[[ Material for this exercise open ]]

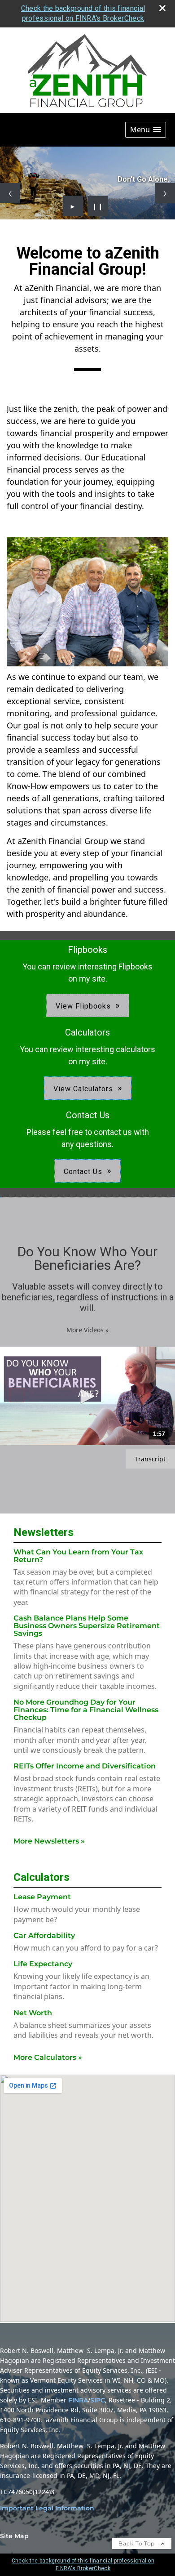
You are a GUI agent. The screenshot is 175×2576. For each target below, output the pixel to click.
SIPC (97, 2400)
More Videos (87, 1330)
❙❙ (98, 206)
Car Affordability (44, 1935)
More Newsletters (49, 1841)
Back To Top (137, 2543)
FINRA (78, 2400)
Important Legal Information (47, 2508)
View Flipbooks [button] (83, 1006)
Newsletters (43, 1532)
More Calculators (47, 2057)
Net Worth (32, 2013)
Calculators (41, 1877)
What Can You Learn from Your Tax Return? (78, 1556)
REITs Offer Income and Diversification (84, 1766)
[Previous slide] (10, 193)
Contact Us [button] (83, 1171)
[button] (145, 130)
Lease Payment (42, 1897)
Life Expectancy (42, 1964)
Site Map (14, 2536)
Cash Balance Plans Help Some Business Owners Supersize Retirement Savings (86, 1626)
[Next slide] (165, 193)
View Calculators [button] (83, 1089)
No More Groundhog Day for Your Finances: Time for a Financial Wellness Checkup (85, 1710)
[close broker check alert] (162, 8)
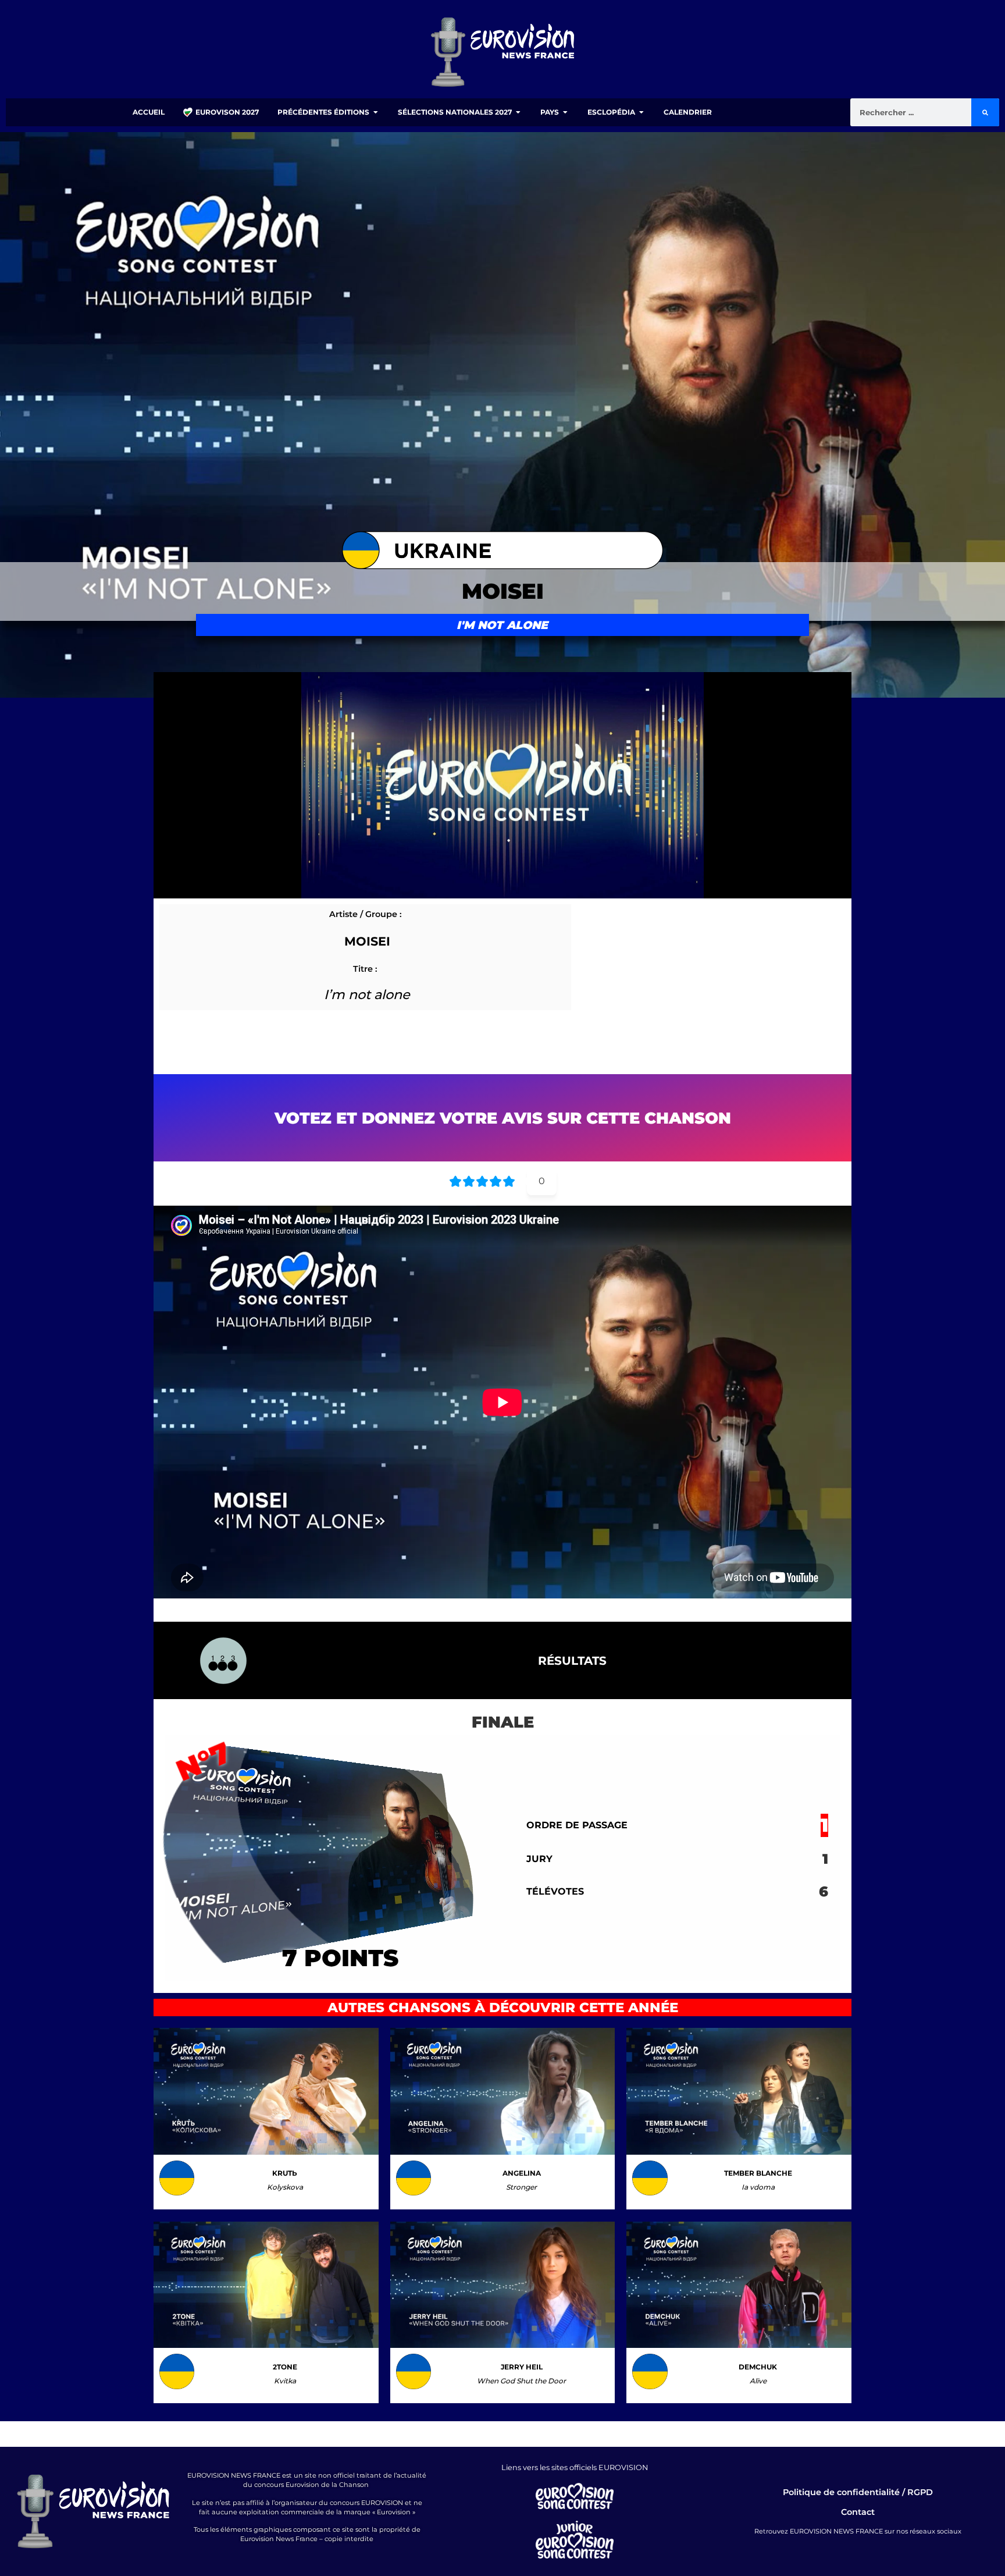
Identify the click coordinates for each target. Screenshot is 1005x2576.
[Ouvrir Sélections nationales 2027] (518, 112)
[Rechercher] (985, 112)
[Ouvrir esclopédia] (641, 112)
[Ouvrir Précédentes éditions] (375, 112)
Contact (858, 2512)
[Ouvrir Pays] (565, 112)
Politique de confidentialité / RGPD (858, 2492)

[[ Material for this exercise closed ]]

Restate all of the material word for word, leaving every picture out.

■ **Exercise solution**
You are a GUI agent. The screenshot is 175×2576. For each target below, output the pixel to click.
SIPC (97, 2400)
More Videos (87, 1330)
❙❙ (98, 206)
Car Affordability (44, 1935)
More Newsletters (49, 1841)
Back To Top (137, 2543)
FINRA (78, 2400)
Important Legal Information (47, 2508)
View Flipbooks [button] (83, 1006)
Newsletters (43, 1532)
More Calculators (47, 2057)
Net Worth (32, 2013)
Calculators (41, 1877)
What Can You Learn from Your Tax Return? (78, 1556)
REITs Offer Income and Diversification (84, 1766)
[Previous slide] (10, 193)
Contact Us [button] (83, 1171)
[button] (145, 130)
Lease Payment (42, 1897)
Life Expectancy (42, 1964)
Site Map (14, 2536)
Cash Balance Plans Help Some Business Owners Supersize Retirement Savings (86, 1626)
[Next slide] (165, 193)
View Calculators [button] (83, 1089)
No More Groundhog Day for Your Finances: Time for a Financial Wellness Checkup (85, 1710)
[close broker check alert] (162, 8)
Identify the click coordinates for each target. Screenshot is 1005x2576.
[Ouvrir Sélections nationales 2027] (518, 112)
[Rechercher] (985, 112)
[Ouvrir esclopédia] (641, 112)
[Ouvrir Précédentes éditions] (375, 112)
Contact (858, 2512)
[Ouvrir Pays] (565, 112)
Politique de confidentialité / RGPD (858, 2492)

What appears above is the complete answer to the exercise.